Stored items
== Segment start ==

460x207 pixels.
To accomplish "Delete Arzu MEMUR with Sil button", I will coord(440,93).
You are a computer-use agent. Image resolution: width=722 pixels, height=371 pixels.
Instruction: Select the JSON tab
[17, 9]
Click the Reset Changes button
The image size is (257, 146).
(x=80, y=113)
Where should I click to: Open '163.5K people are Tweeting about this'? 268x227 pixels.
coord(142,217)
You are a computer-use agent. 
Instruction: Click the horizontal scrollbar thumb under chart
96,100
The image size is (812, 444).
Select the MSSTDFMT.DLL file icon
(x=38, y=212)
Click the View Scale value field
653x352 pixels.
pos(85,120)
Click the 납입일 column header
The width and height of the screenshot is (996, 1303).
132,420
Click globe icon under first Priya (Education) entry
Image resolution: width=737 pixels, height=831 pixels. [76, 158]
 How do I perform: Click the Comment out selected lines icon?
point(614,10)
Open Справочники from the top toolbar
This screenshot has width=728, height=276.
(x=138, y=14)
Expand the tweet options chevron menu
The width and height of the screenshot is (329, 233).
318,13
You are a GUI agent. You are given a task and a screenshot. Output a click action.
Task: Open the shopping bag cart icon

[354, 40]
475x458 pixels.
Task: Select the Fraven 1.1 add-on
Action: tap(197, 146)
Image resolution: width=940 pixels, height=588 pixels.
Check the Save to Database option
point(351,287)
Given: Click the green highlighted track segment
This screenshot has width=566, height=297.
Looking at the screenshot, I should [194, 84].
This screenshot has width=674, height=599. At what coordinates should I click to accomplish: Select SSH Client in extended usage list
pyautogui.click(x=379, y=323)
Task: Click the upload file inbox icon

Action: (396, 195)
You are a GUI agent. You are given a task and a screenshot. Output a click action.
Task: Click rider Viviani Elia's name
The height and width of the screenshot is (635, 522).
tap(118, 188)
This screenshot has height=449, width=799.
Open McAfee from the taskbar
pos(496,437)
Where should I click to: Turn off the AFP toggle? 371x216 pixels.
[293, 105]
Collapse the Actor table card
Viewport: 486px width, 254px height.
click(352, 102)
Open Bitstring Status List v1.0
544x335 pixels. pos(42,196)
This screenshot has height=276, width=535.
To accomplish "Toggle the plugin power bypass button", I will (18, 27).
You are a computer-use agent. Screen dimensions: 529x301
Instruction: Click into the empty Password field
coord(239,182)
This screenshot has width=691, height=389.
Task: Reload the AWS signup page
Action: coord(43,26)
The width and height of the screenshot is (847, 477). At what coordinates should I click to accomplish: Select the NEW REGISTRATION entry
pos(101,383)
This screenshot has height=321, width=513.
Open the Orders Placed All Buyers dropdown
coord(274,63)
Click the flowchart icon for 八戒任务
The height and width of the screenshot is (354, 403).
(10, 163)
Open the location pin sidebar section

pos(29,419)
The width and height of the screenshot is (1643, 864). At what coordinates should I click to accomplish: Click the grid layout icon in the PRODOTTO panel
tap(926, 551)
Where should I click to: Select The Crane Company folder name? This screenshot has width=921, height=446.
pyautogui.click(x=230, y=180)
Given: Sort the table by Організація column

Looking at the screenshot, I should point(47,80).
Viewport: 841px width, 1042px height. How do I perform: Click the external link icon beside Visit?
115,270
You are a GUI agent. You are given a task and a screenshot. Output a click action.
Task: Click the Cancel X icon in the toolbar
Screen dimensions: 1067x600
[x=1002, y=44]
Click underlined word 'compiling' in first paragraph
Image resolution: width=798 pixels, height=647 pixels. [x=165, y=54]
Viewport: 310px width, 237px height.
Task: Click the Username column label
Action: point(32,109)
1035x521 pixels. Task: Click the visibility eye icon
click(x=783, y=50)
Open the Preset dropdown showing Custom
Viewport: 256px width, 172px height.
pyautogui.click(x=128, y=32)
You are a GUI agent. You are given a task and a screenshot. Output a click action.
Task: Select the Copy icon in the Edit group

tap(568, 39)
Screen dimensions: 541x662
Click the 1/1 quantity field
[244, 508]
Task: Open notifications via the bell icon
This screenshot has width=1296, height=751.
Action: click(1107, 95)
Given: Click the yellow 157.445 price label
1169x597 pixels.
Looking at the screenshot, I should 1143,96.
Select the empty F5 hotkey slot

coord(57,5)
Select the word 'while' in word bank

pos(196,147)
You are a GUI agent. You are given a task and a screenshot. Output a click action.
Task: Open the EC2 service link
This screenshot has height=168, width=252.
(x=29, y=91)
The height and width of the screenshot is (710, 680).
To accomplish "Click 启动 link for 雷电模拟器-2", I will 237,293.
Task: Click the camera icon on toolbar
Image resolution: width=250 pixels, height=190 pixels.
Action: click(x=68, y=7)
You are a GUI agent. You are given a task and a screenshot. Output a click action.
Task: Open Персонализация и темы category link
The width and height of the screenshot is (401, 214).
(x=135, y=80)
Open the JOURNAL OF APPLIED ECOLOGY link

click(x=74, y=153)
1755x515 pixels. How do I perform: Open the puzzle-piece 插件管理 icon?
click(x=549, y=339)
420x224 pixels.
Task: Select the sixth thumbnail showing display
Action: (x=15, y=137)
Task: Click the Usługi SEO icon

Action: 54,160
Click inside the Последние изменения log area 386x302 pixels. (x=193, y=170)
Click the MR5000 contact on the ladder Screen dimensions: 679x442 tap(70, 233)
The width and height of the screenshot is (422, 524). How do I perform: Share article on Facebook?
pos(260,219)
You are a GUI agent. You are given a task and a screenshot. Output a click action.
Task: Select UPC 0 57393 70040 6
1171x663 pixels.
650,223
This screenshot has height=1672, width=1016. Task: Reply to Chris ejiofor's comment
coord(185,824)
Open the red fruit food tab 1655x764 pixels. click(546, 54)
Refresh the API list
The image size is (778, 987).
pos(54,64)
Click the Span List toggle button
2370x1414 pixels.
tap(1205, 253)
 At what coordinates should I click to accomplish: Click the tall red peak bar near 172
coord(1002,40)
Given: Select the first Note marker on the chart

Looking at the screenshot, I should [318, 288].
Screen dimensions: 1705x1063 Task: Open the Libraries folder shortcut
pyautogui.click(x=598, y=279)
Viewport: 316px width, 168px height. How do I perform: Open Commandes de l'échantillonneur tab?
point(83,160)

== Segment end ==

• WHAT YOU ARE ASKED TO DO: All the data must be duplicated exactly, with nothing added or removed.

• ANSWER BOX:
460x207 pixels.
To accomplish "Delete Arzu MEMUR with Sil button", I will coord(440,93).
You are a computer-use agent. Image resolution: width=722 pixels, height=371 pixels.
Instruction: Select the JSON tab
[17, 9]
Click the Reset Changes button
The image size is (257, 146).
(x=80, y=113)
Where should I click to: Open '163.5K people are Tweeting about this'? 268x227 pixels.
coord(142,217)
You are a computer-use agent. 
Instruction: Click the horizontal scrollbar thumb under chart
96,100
The image size is (812, 444).
Select the MSSTDFMT.DLL file icon
(x=38, y=212)
Click the View Scale value field
653x352 pixels.
pos(85,120)
Click the 납입일 column header
The width and height of the screenshot is (996, 1303).
132,420
Click globe icon under first Priya (Education) entry
Image resolution: width=737 pixels, height=831 pixels. [76, 158]
 How do I perform: Click the Comment out selected lines icon?
point(614,10)
Open Справочники from the top toolbar
This screenshot has width=728, height=276.
(x=138, y=14)
Expand the tweet options chevron menu
The width and height of the screenshot is (329, 233).
318,13
You are a GUI agent. You are given a task and a screenshot. Output a click action.
Task: Open the shopping bag cart icon

[354, 40]
475x458 pixels.
Task: Select the Fraven 1.1 add-on
Action: tap(197, 146)
Image resolution: width=940 pixels, height=588 pixels.
Check the Save to Database option
point(351,287)
Given: Click the green highlighted track segment
This screenshot has width=566, height=297.
Looking at the screenshot, I should [194, 84].
This screenshot has width=674, height=599. At what coordinates should I click to accomplish: Select SSH Client in extended usage list
pyautogui.click(x=379, y=323)
Task: Click the upload file inbox icon

Action: (396, 195)
You are a GUI agent. You are given a task and a screenshot. Output a click action.
Task: Click rider Viviani Elia's name
The height and width of the screenshot is (635, 522).
tap(118, 188)
This screenshot has height=449, width=799.
Open McAfee from the taskbar
pos(496,437)
Where should I click to: Turn off the AFP toggle? 371x216 pixels.
[293, 105]
Collapse the Actor table card
Viewport: 486px width, 254px height.
click(352, 102)
Open Bitstring Status List v1.0
544x335 pixels. pos(42,196)
This screenshot has height=276, width=535.
To accomplish "Toggle the plugin power bypass button", I will (18, 27).
You are a computer-use agent. Screen dimensions: 529x301
Instruction: Click into the empty Password field
coord(239,182)
This screenshot has width=691, height=389.
Task: Reload the AWS signup page
Action: coord(43,26)
The width and height of the screenshot is (847, 477). At what coordinates should I click to accomplish: Select the NEW REGISTRATION entry
pos(101,383)
This screenshot has height=321, width=513.
Open the Orders Placed All Buyers dropdown
coord(274,63)
Click the flowchart icon for 八戒任务
The height and width of the screenshot is (354, 403).
(10, 163)
Open the location pin sidebar section

pos(29,419)
The width and height of the screenshot is (1643, 864). At what coordinates should I click to accomplish: Click the grid layout icon in the PRODOTTO panel
tap(926, 551)
Where should I click to: Select The Crane Company folder name? This screenshot has width=921, height=446.
pyautogui.click(x=230, y=180)
Given: Sort the table by Організація column

Looking at the screenshot, I should point(47,80).
Viewport: 841px width, 1042px height. How do I perform: Click the external link icon beside Visit?
115,270
You are a GUI agent. You are given a task and a screenshot. Output a click action.
Task: Click the Cancel X icon in the toolbar
Screen dimensions: 1067x600
[x=1002, y=44]
Click underlined word 'compiling' in first paragraph
Image resolution: width=798 pixels, height=647 pixels. [x=165, y=54]
Viewport: 310px width, 237px height.
Task: Click the Username column label
Action: point(32,109)
1035x521 pixels. Task: Click the visibility eye icon
click(x=783, y=50)
Open the Preset dropdown showing Custom
Viewport: 256px width, 172px height.
pyautogui.click(x=128, y=32)
You are a GUI agent. You are given a task and a screenshot. Output a click action.
Task: Select the Copy icon in the Edit group

tap(568, 39)
Screen dimensions: 541x662
Click the 1/1 quantity field
[244, 508]
Task: Open notifications via the bell icon
This screenshot has width=1296, height=751.
Action: click(1107, 95)
Given: Click the yellow 157.445 price label
1169x597 pixels.
Looking at the screenshot, I should 1143,96.
Select the empty F5 hotkey slot

coord(57,5)
Select the word 'while' in word bank

pos(196,147)
You are a GUI agent. You are given a task and a screenshot. Output a click action.
Task: Open the EC2 service link
This screenshot has height=168, width=252.
(x=29, y=91)
The height and width of the screenshot is (710, 680).
To accomplish "Click 启动 link for 雷电模拟器-2", I will 237,293.
Task: Click the camera icon on toolbar
Image resolution: width=250 pixels, height=190 pixels.
Action: click(x=68, y=7)
You are a GUI agent. You are given a task and a screenshot. Output a click action.
Task: Open Персонализация и темы category link
The width and height of the screenshot is (401, 214).
(x=135, y=80)
Open the JOURNAL OF APPLIED ECOLOGY link

click(x=74, y=153)
1755x515 pixels. How do I perform: Open the puzzle-piece 插件管理 icon?
click(x=549, y=339)
420x224 pixels.
Task: Select the sixth thumbnail showing display
Action: (x=15, y=137)
Task: Click the Usługi SEO icon

Action: 54,160
Click inside the Последние изменения log area 386x302 pixels. (x=193, y=170)
Click the MR5000 contact on the ladder Screen dimensions: 679x442 tap(70, 233)
The width and height of the screenshot is (422, 524). How do I perform: Share article on Facebook?
pos(260,219)
You are a GUI agent. You are given a task and a screenshot. Output a click action.
Task: Select UPC 0 57393 70040 6
1171x663 pixels.
650,223
This screenshot has height=1672, width=1016. Task: Reply to Chris ejiofor's comment
coord(185,824)
Open the red fruit food tab 1655x764 pixels. click(546, 54)
Refresh the API list
The image size is (778, 987).
pos(54,64)
Click the Span List toggle button
2370x1414 pixels.
tap(1205, 253)
 At what coordinates should I click to accomplish: Click the tall red peak bar near 172
coord(1002,40)
Given: Select the first Note marker on the chart

Looking at the screenshot, I should [318, 288].
Screen dimensions: 1705x1063 Task: Open the Libraries folder shortcut
pyautogui.click(x=598, y=279)
Viewport: 316px width, 168px height. How do I perform: Open Commandes de l'échantillonneur tab?
point(83,160)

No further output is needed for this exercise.